Firms may not carry out any regulated consumer credit activity unless they are either directly authorised by the FCA or exempt from authorisation.
A firm cannot be both authorised and exempt. It may choose to become the Appointed Representative (AR) of a directly authorised firm, in which case the directly authorised firm – known as the “Principal” – will take full responsibility for the AR's compliance with the FCA's rules. The FCA will have no direct relationship with ARs - the Principal firm will act on behalf of the AR.
There is no limit to the number of ARs which a Principal may have: there are some restrictions on how many Principals an AR may have (however, multi-Principals are permitted), but these restrictions relate to the activities which the ARs are carrying out. They do not generally apply to motor finance providers or motor dealers.
A motor dealer may act as an AR for one or more motor finance company Principals - or motor insurance company Principals - and therefore will not need to be directly authorised by the FCA.
Principals are required to have written contracts with their ARs which document the commercial arrangements between them.

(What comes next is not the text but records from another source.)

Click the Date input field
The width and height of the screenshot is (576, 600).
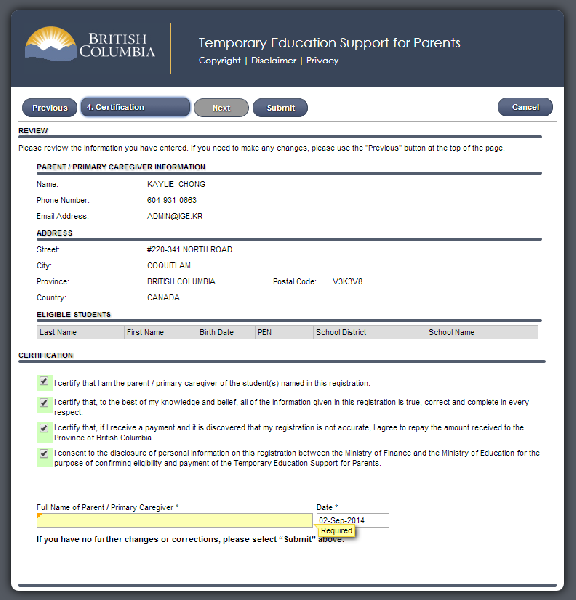click(x=352, y=520)
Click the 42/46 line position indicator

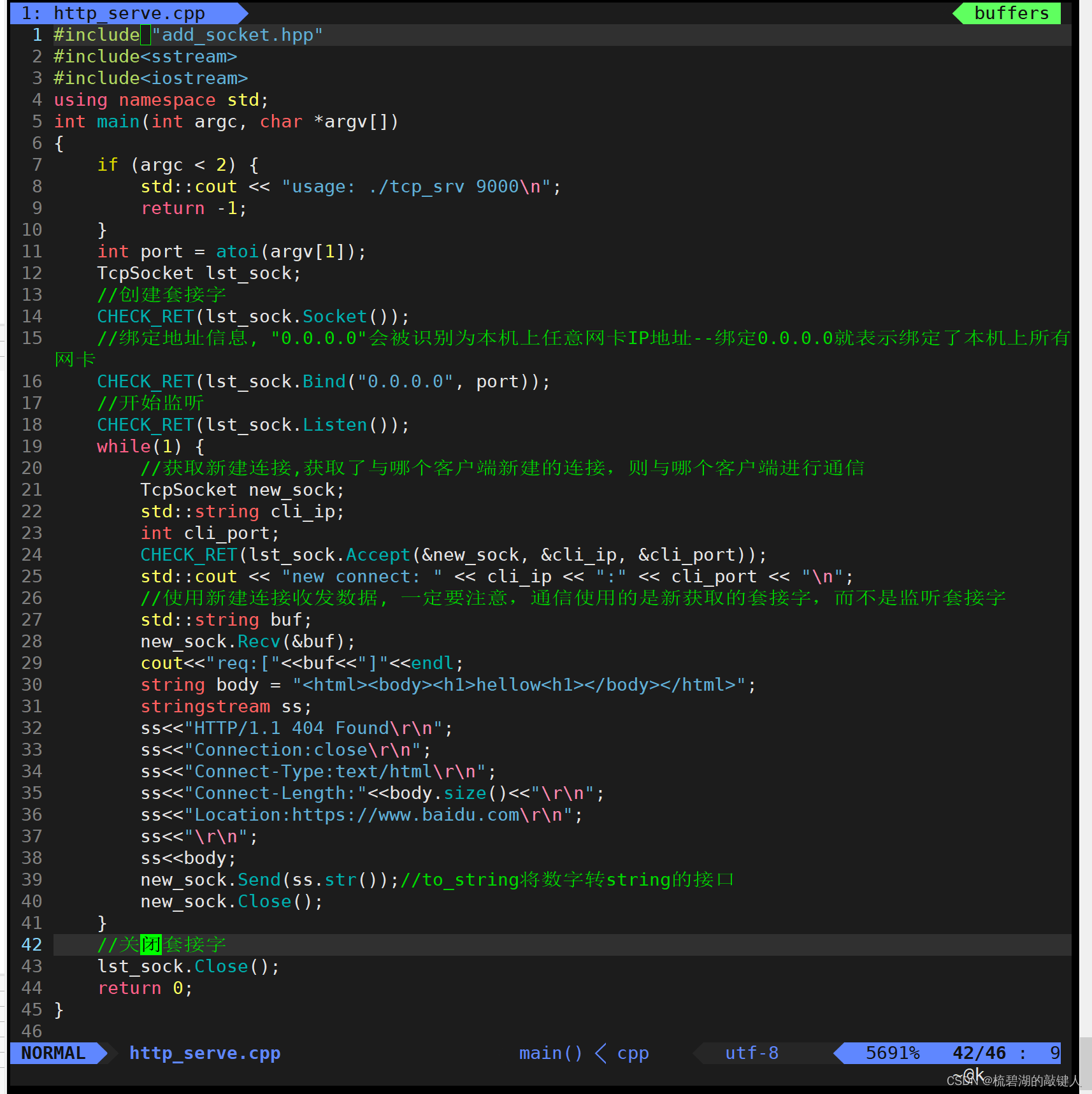point(979,1053)

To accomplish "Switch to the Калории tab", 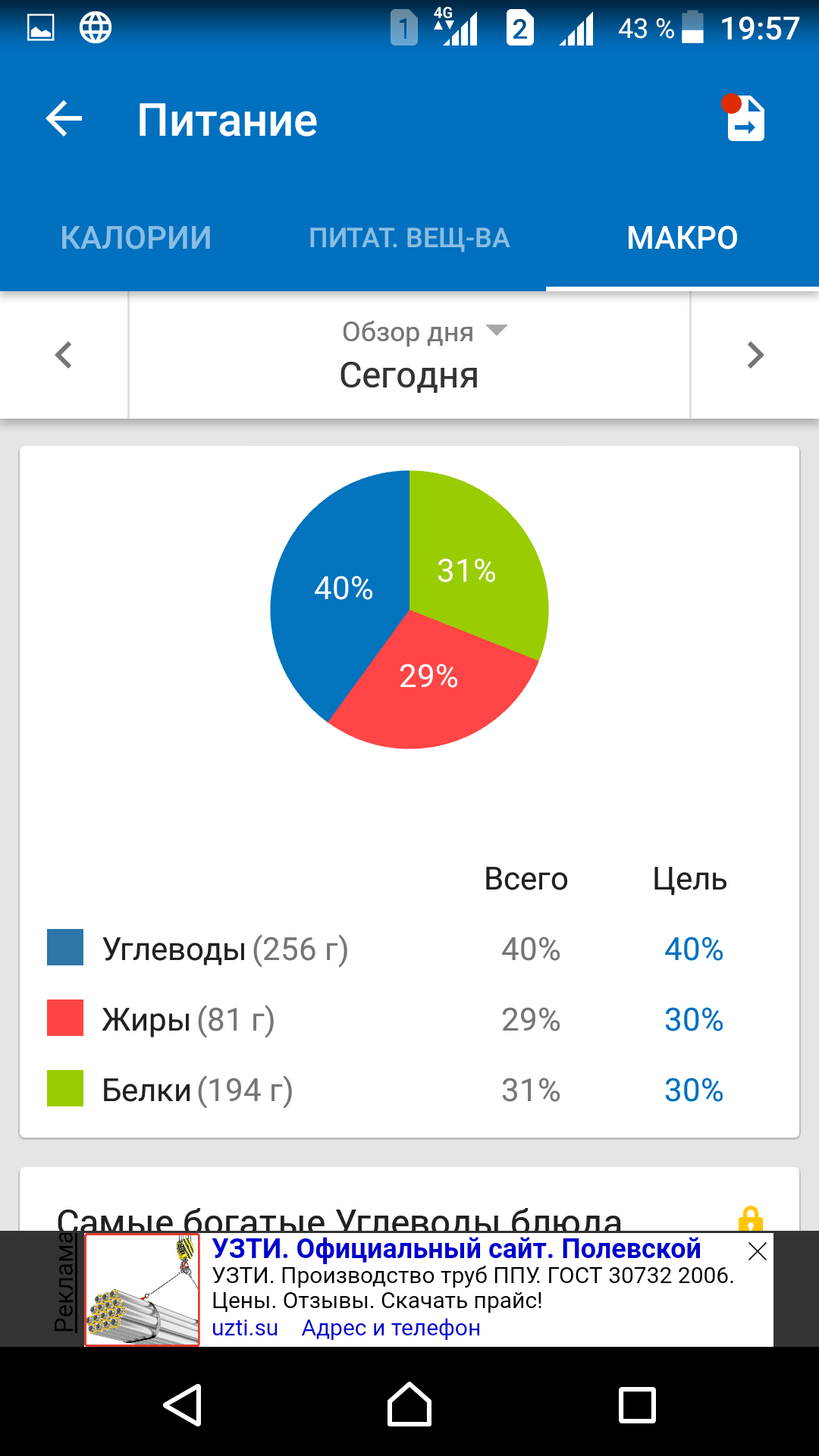I will [136, 238].
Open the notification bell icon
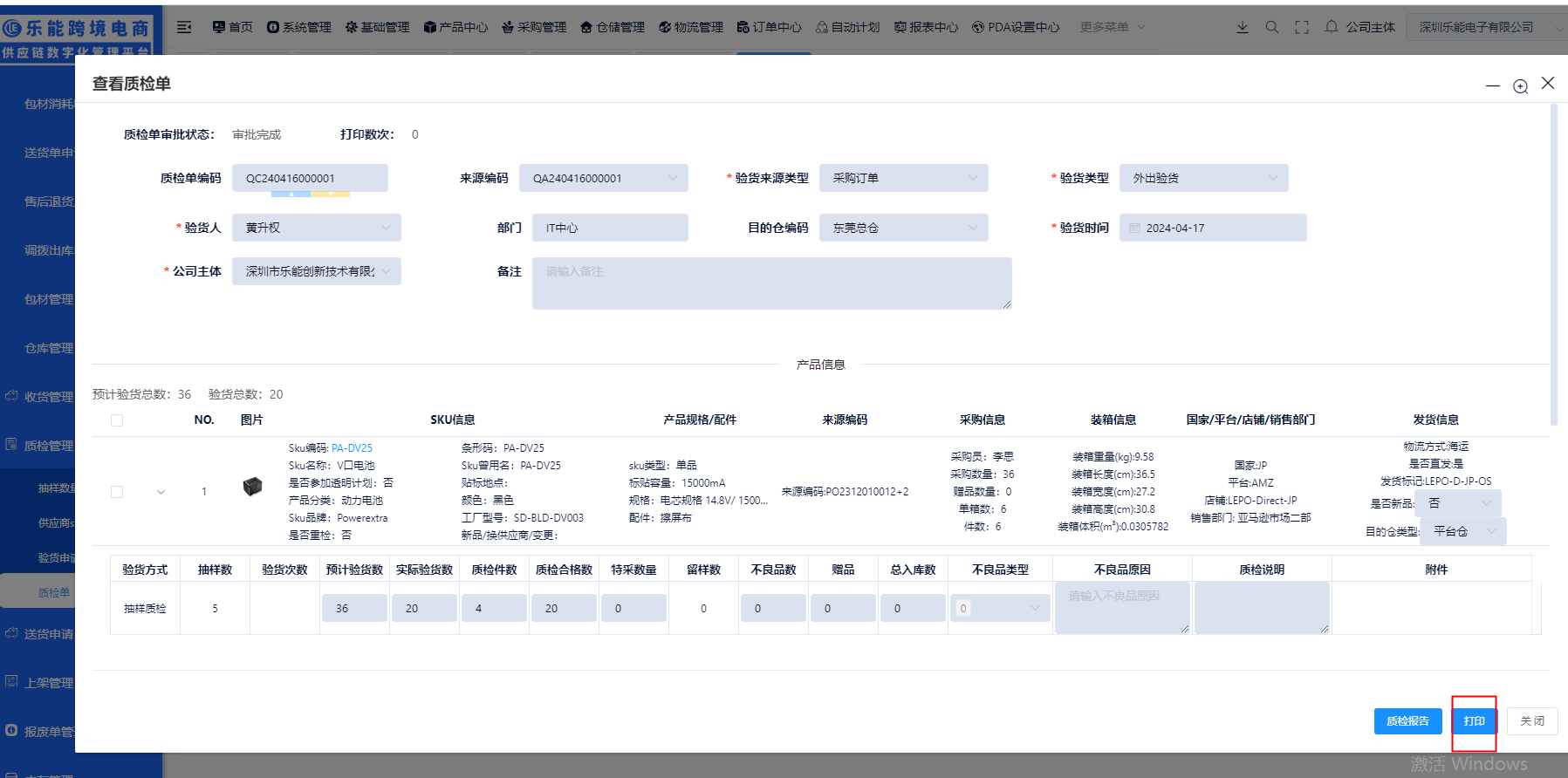The height and width of the screenshot is (778, 1568). click(1332, 27)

Before entering into an agreement with an AR, a Principal must:
- carry out sufficient checks to ensure that the firm or individual is financially stable and maintains a satisfactory level of competence;
- approve any individual carrying out a controlled function in the AR firm; and
- notify the FCA of any firm it appoints as an AR.
Once the Principal/AR arrangement is in place, the Principal assumes responsibility for a range of activities carried out by its ARs, including:
- the products they sell and arrange;
- any advice they give to customers; and
- ensuring they deliver the six “treating customers fairly” outcomes in the same way that a directly authorised firm would (see ‘The FCA and principles-based regulation' module).